Akcura konuşmasının sonunda Bakanlğının bu davayı kaybetse bile Murat Dağı’nda altın madeninin açılmasına izin vermeyeceklerinin altını çizen Akcura konuşmasına şu ifadelerle son verdi; “ Yine süreç işleyecek, yine biz bu şirketle karşı karşıya geleceğiz ve yine bir bu şirketi alt edeceğiz ve o madeni Murat Dağı’na açtırmayacağız, bu kadar net.”
“MURAT DAĞI’NDA DOĞANIN DENGESİNİ BOZACAK HER TÜRLÜ FAALİYETE KARŞIYIZ”
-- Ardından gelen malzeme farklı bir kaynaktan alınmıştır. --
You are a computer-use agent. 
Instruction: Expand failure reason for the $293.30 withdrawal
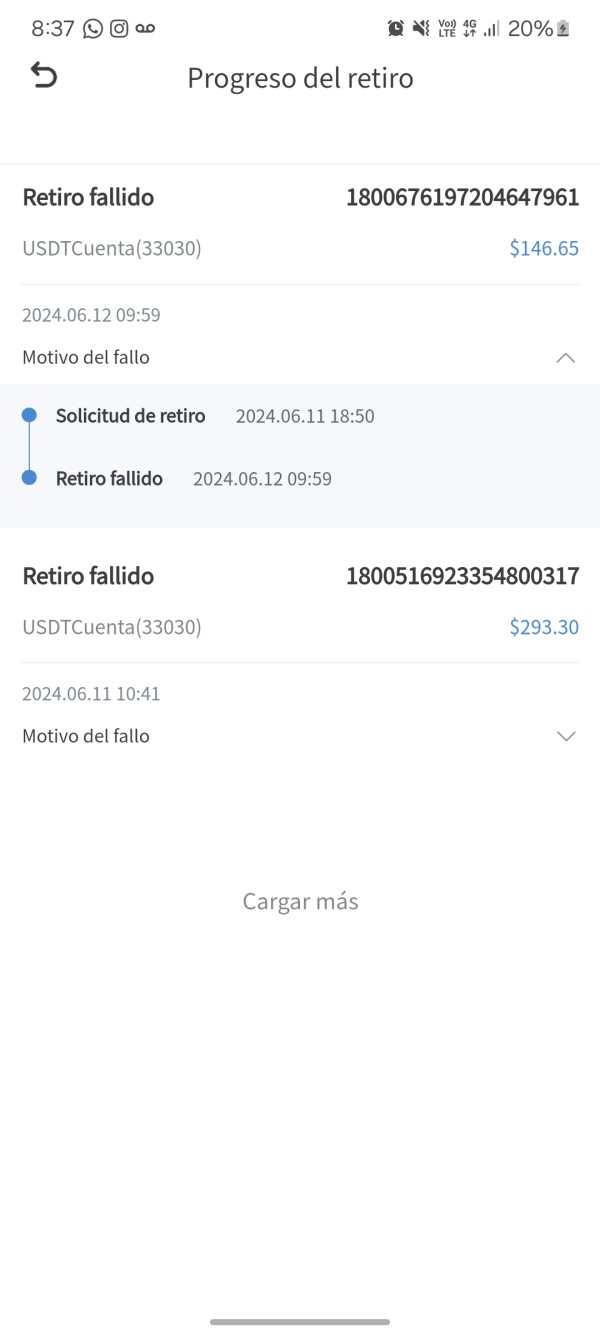click(565, 736)
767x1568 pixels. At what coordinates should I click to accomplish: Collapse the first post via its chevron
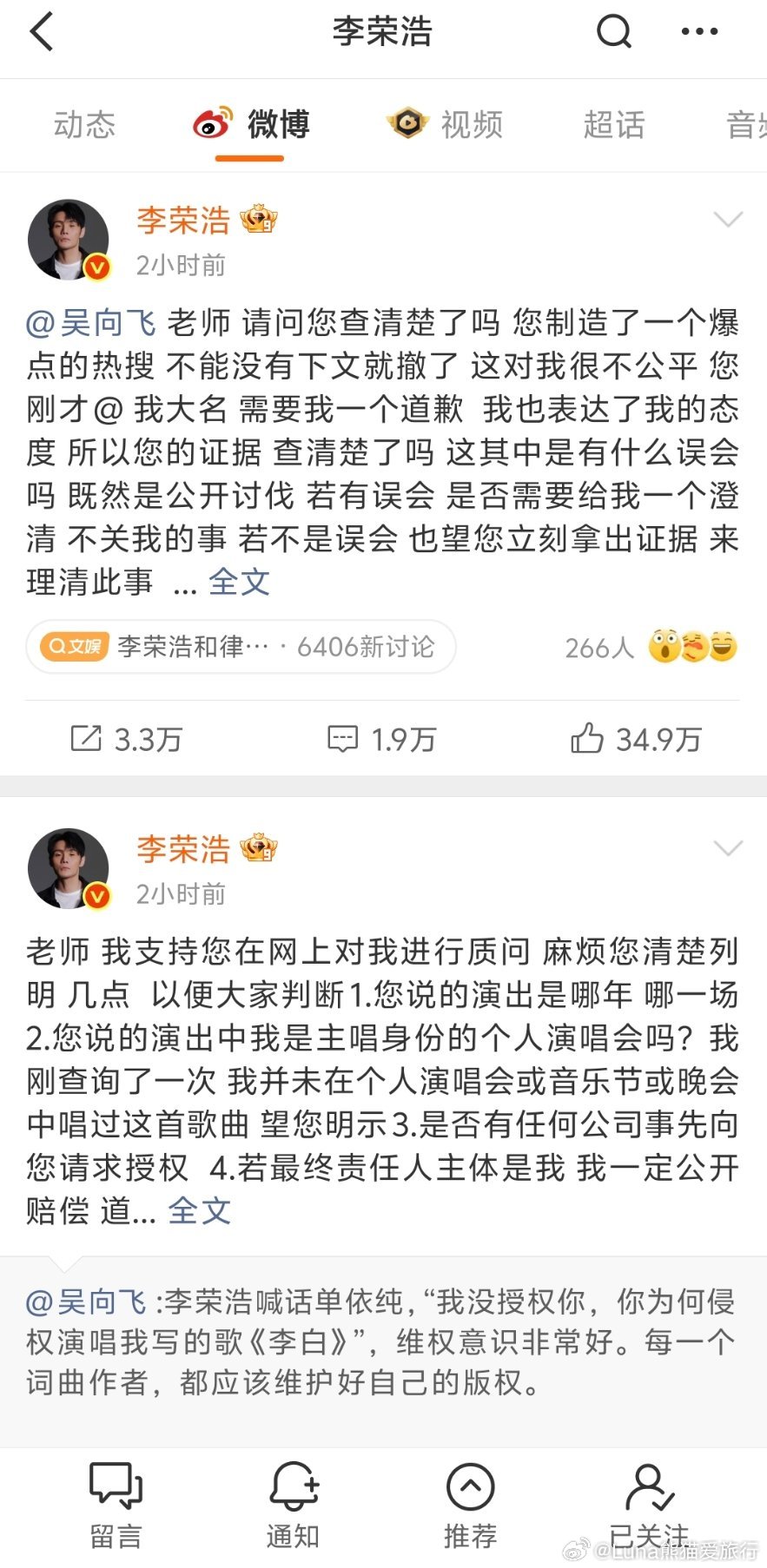click(728, 221)

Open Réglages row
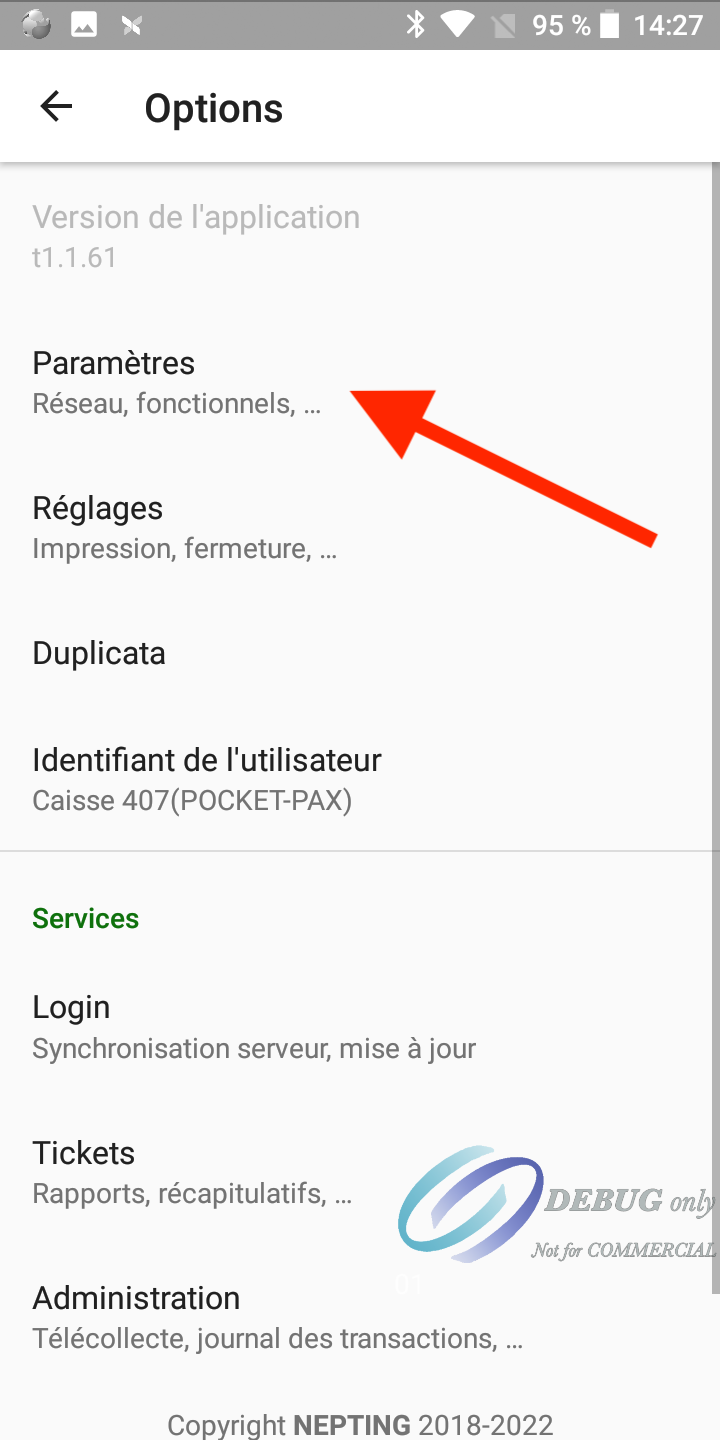tap(360, 527)
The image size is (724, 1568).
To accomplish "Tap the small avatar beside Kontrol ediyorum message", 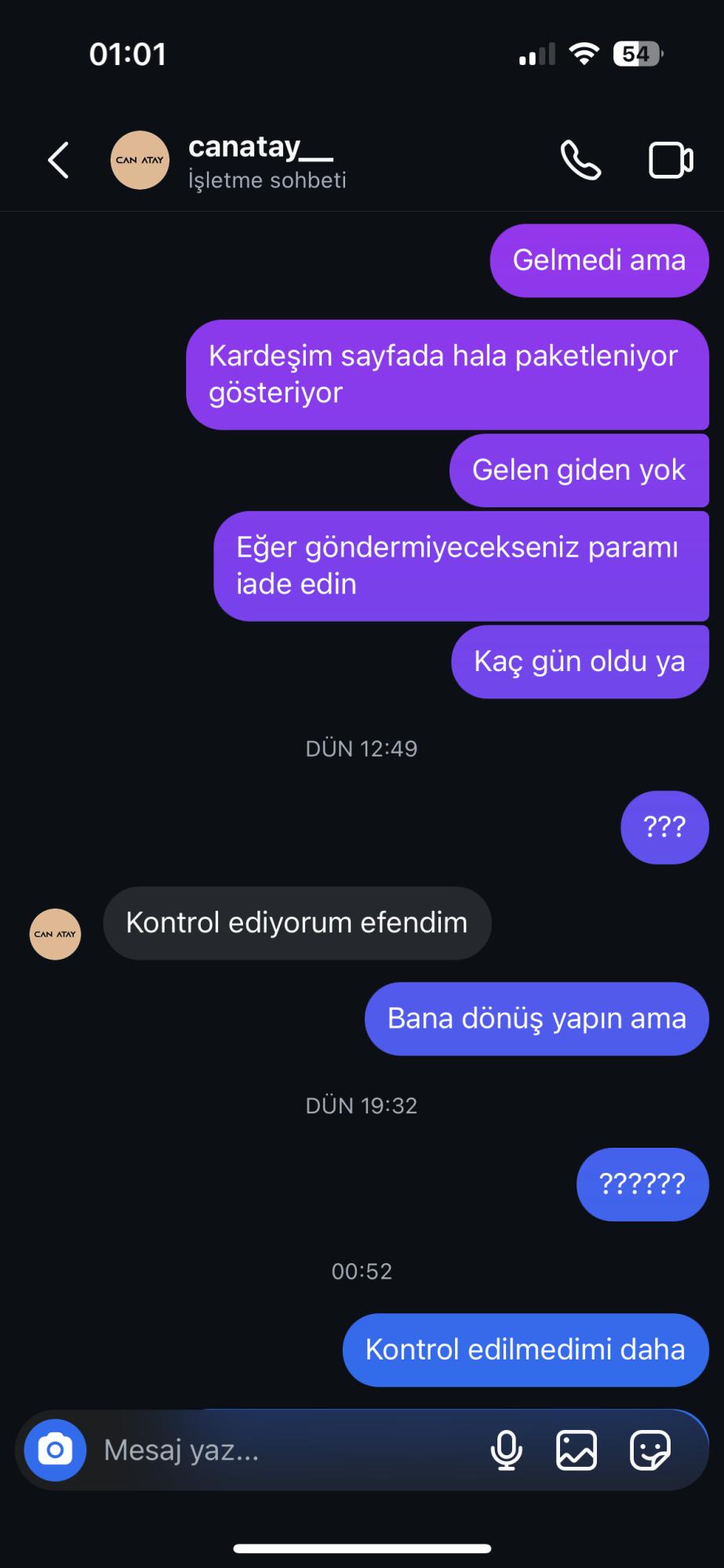I will (55, 934).
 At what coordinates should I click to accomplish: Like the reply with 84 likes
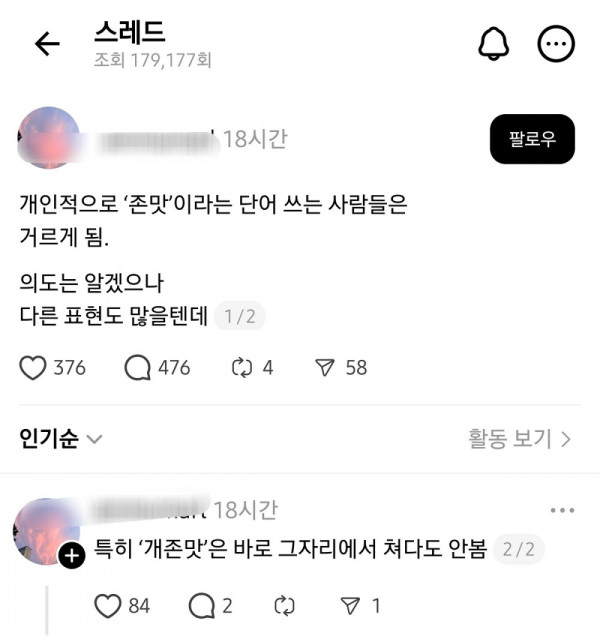[106, 605]
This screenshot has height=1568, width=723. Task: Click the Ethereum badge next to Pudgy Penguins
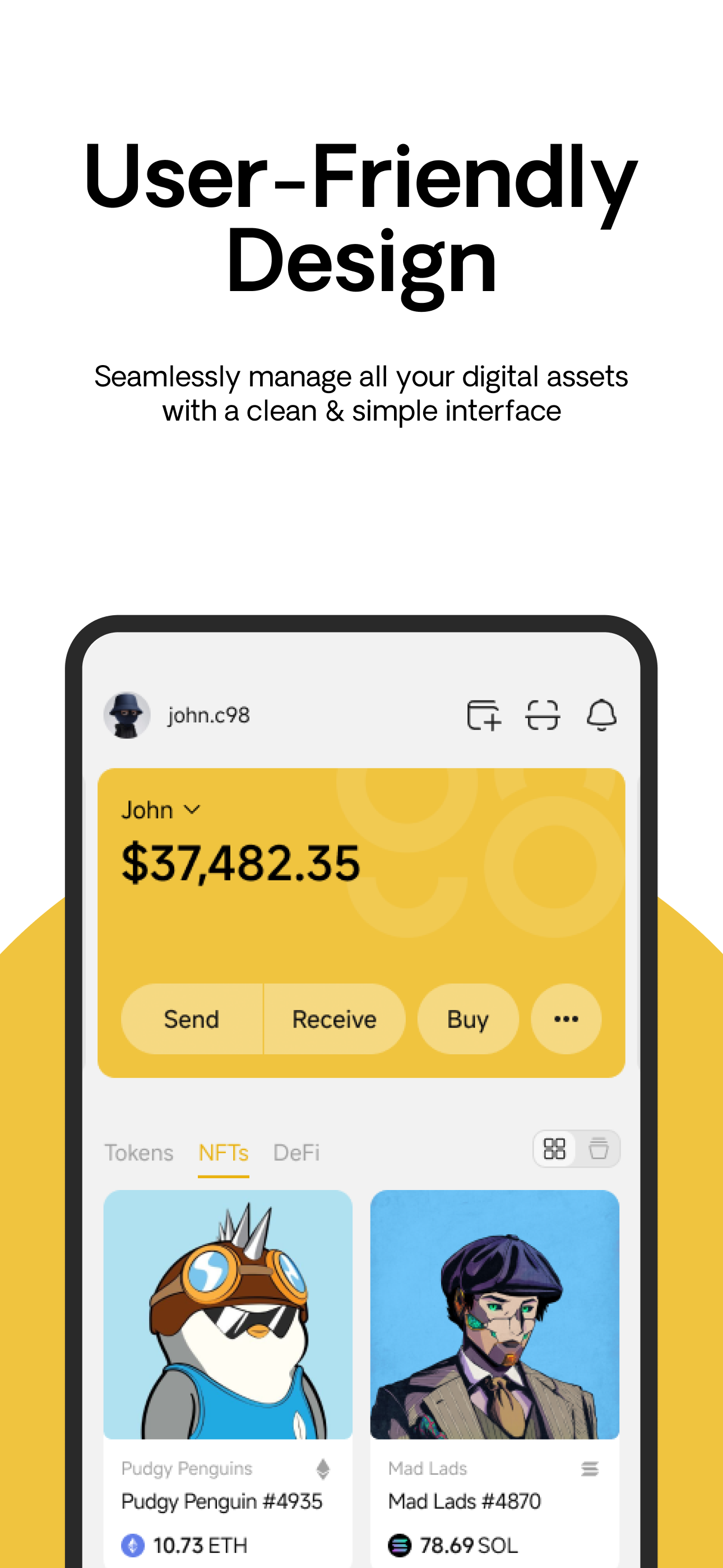click(323, 1468)
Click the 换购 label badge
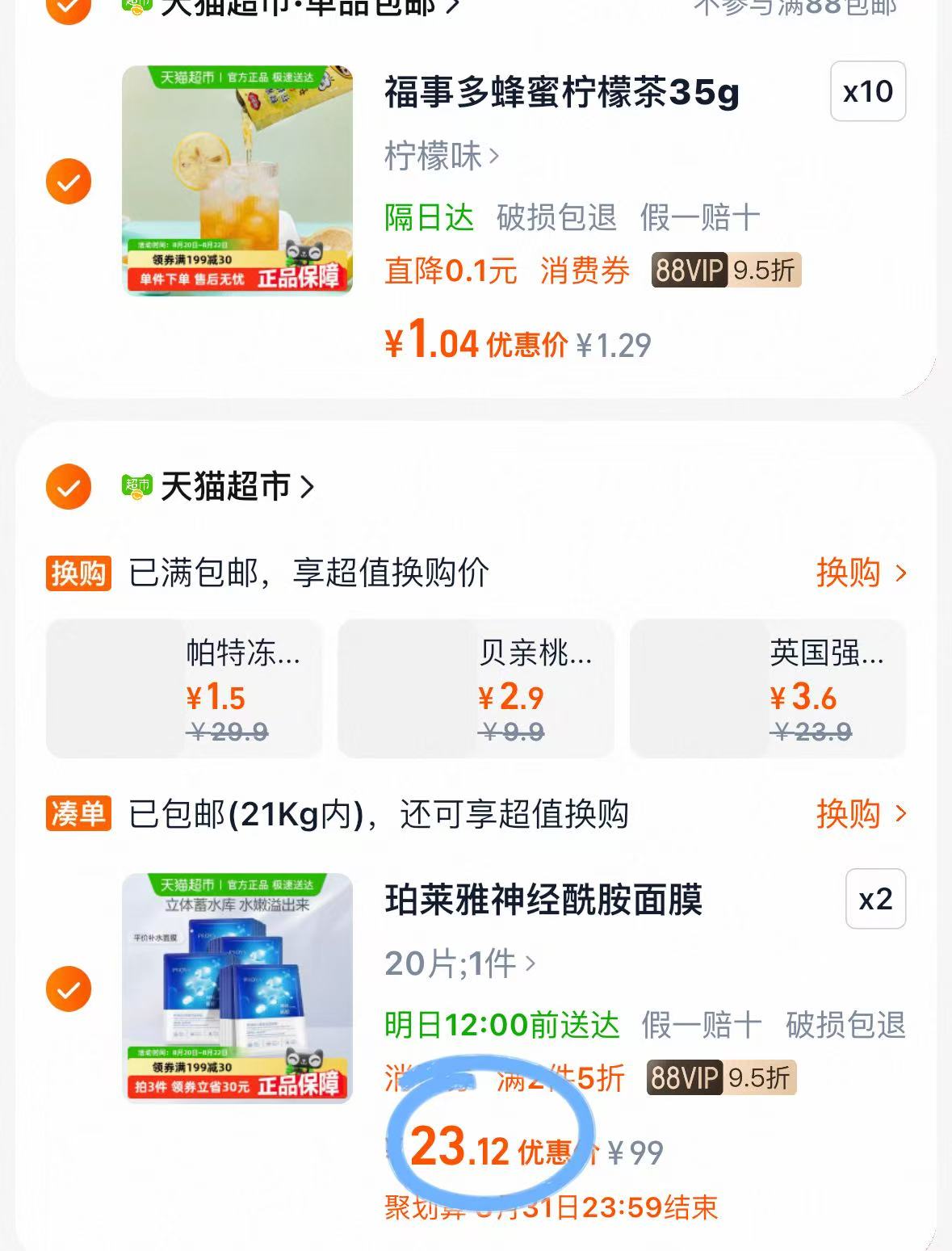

İnşaat Mühendisleri Odası Uşak Şube Başkanı Ümit Alp da konuya ilişkin yaptığı değerlendirmede Uşak’ta tüketilen su miktarına dikkat çekti. Alp, Uşak Belediyesi sınırlarından yıllık 18 ile 20 milyon metreküp su tüketildiğini bunun yaklaşık 6 milyon metreküpünün Çokrağan kaynaklı, yılına göre 3 ile 9 milyon metreküpünün Küçükler barajından geriye kalan 6 milyon metreküpünün de açılan artezyen kuyularından sağlandığını söyledi. Murat Dağı’nda ister nikel ister altın hangi maden çıkarılırsa çıkarılsın ortaya çıkacak ağır metallerin içme suyu kaynaklarına bulaşarak şehre kadar geleceğini savundu. Murat Dağı’nda doğanın dengesini bozacak her türlü faaliyete karşı durdukların altını bir kez daha çizen Alp:” Başka yerlerde madencilik yapılması mümkün olabilir ama bilhassa vahşi madenciliğin Murat Dağı’nda yapılmasının önüne geçmek zorundayız.” Dedi.